----- Material supplied
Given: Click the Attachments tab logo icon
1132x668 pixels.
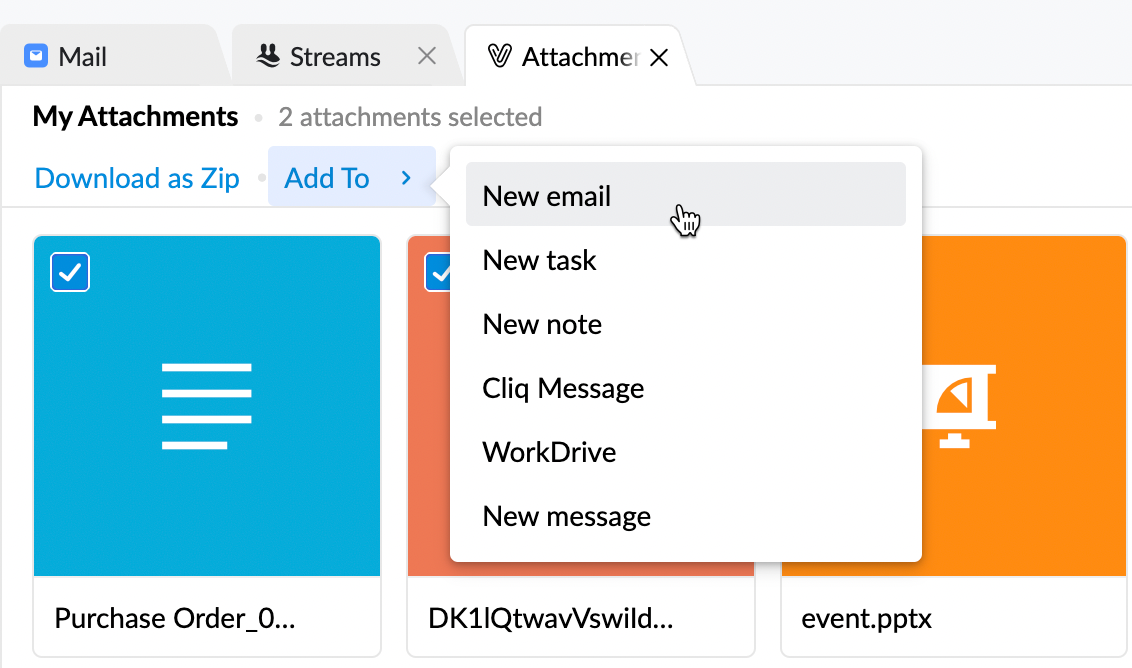Looking at the screenshot, I should (500, 57).
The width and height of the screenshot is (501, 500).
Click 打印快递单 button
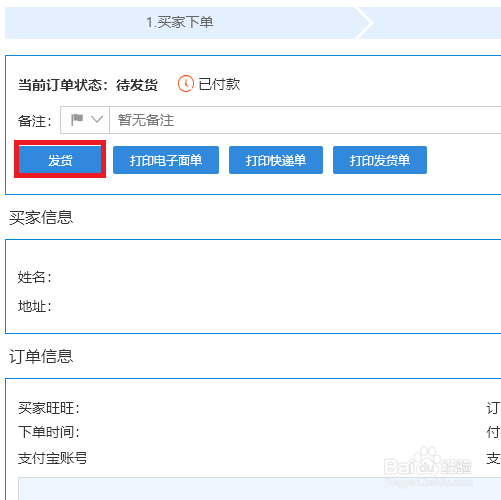point(276,160)
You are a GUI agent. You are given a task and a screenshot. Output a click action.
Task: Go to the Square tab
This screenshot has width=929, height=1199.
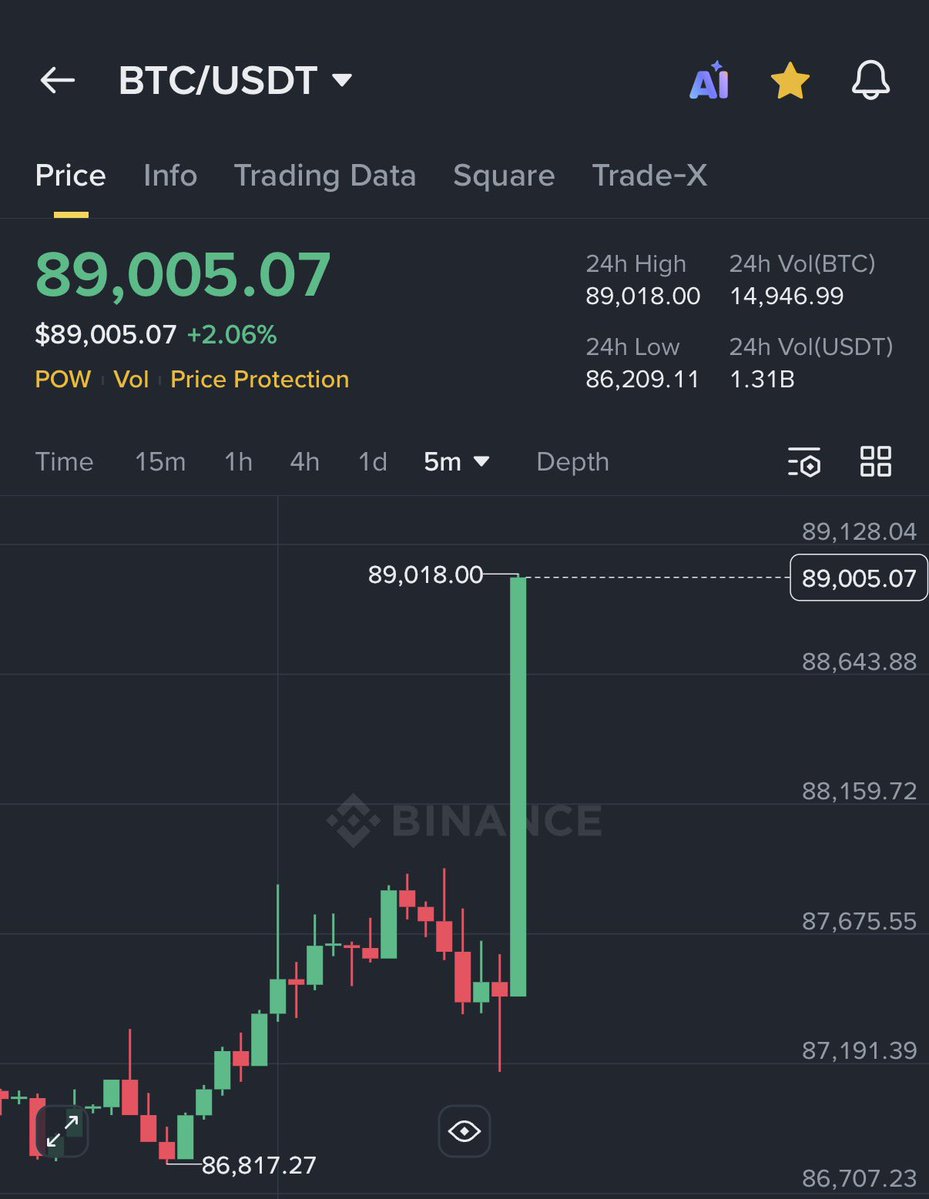click(x=504, y=176)
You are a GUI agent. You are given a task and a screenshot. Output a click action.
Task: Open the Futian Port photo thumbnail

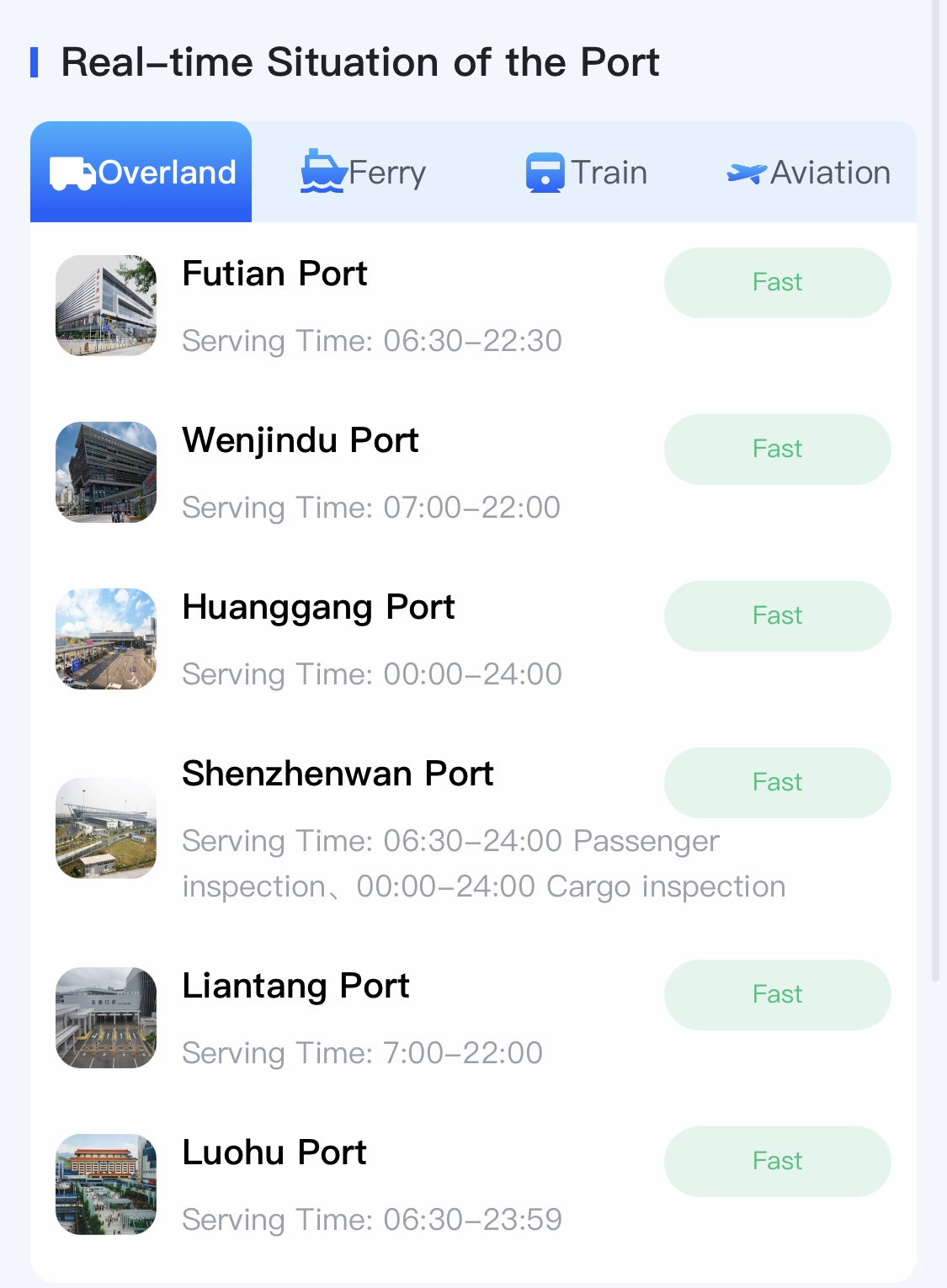(x=106, y=306)
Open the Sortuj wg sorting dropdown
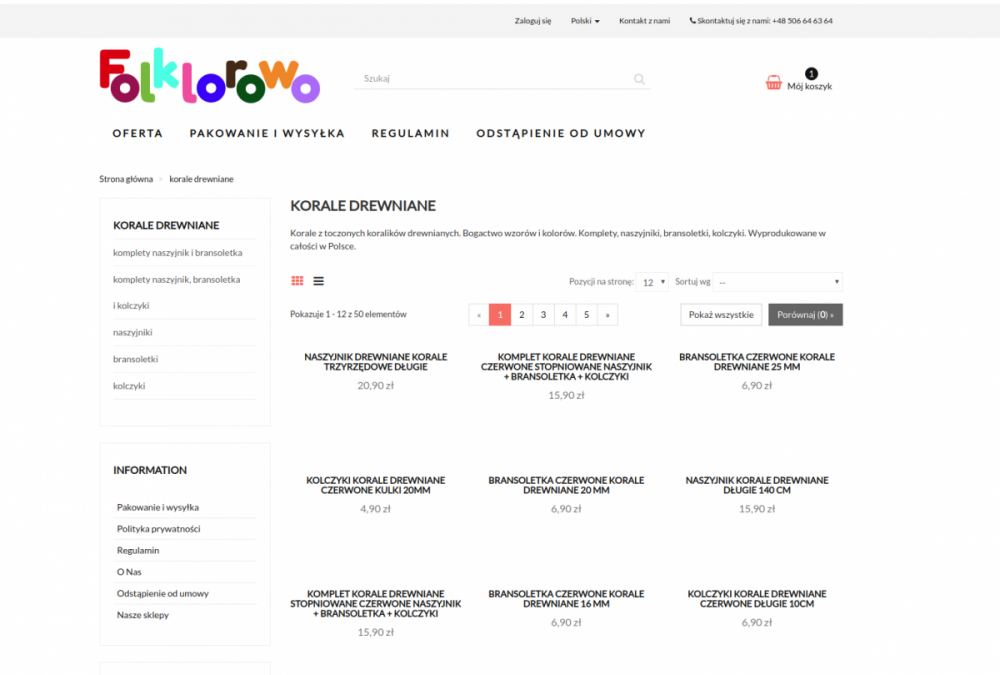 point(777,281)
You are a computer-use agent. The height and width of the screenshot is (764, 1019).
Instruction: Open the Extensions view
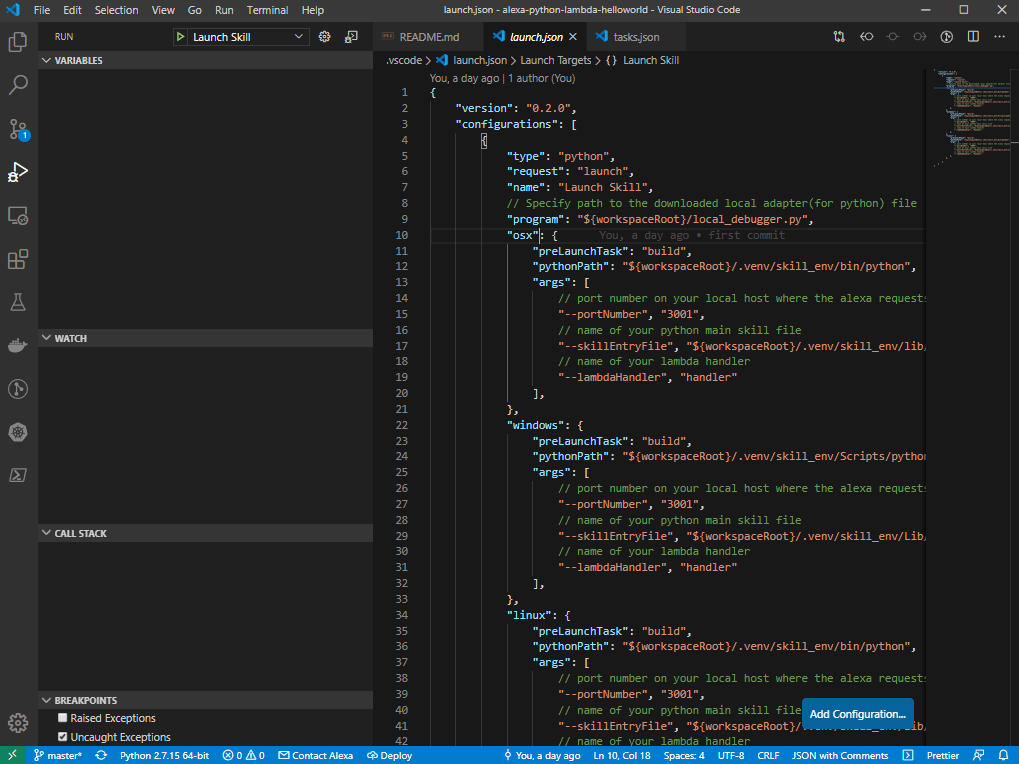18,259
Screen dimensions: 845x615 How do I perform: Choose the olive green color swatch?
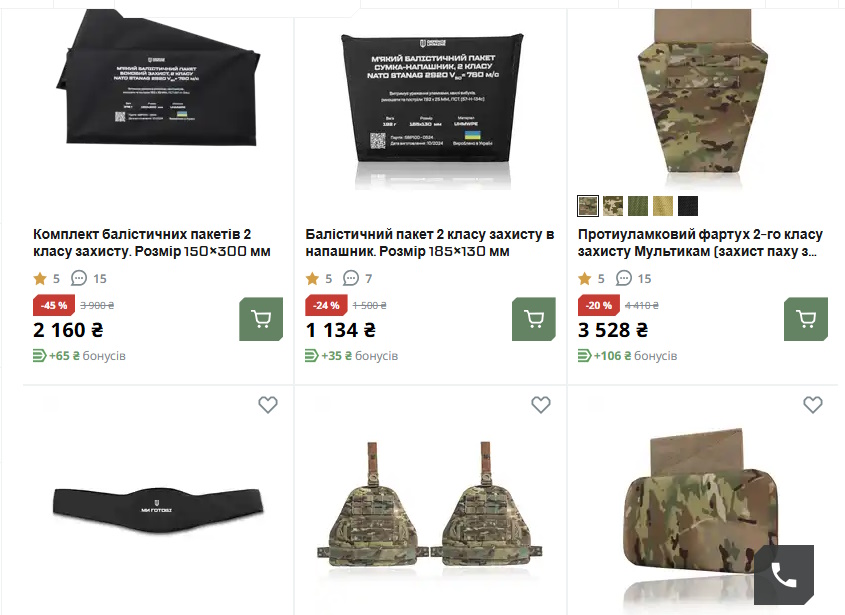(x=638, y=206)
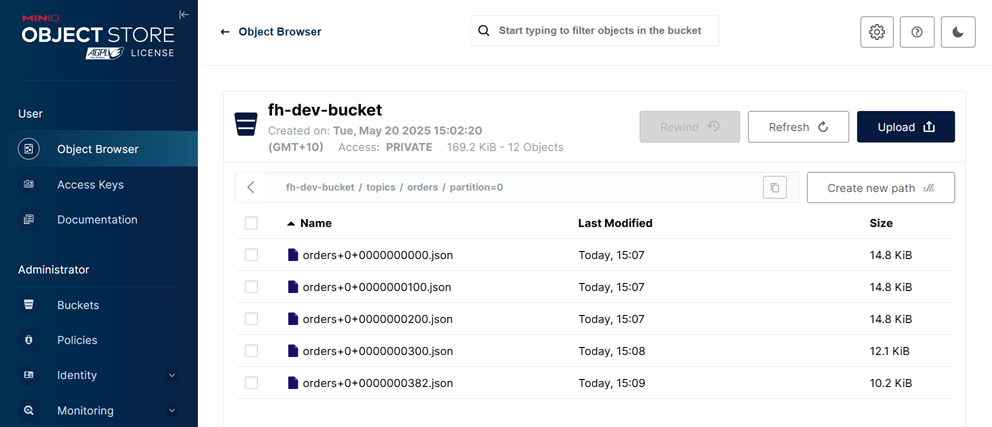Focus the filter objects search field
Screen dimensions: 992x427
pyautogui.click(x=595, y=30)
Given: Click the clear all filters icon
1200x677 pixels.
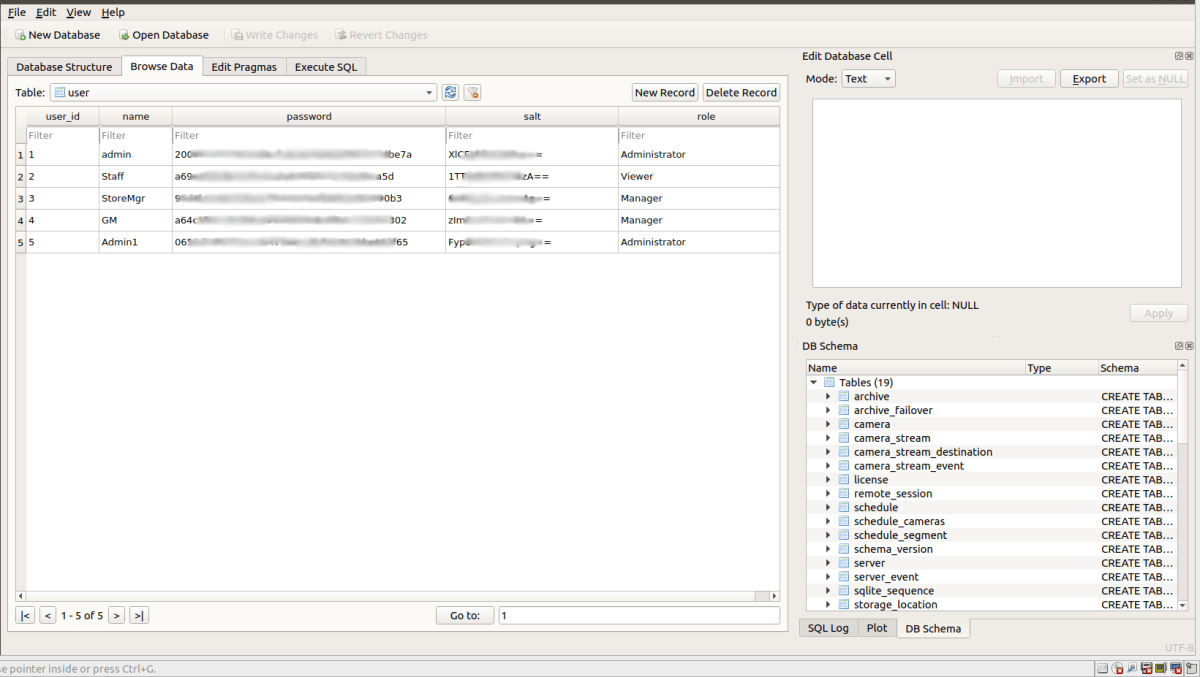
----------
Reproduce the lines above exactly, please, but not the pictures in them.

Given: Click the Attachments tab logo icon
1132x668 pixels.
Looking at the screenshot, I should (500, 57).
The width and height of the screenshot is (501, 500).
Click 打印快递单 button
point(276,160)
You are a GUI agent. You are given a task and a screenshot. Output a click action.
Task: Go to the Square tab
This screenshot has width=929, height=1199.
click(x=504, y=176)
You are a GUI agent. You are given a task and a screenshot. Output a click action.
Task: Open the Futian Port photo thumbnail

(x=106, y=306)
Open the Sortuj wg sorting dropdown
 point(777,281)
You are a computer-use agent. The height and width of the screenshot is (764, 1019).
Instruction: Open the Extensions view
18,259
Screen dimensions: 845x615 How do I perform: Choose the olive green color swatch?
(x=638, y=206)
Focus the filter objects search field
Screen dimensions: 992x427
pyautogui.click(x=595, y=30)
Given: Click the clear all filters icon
1200x677 pixels.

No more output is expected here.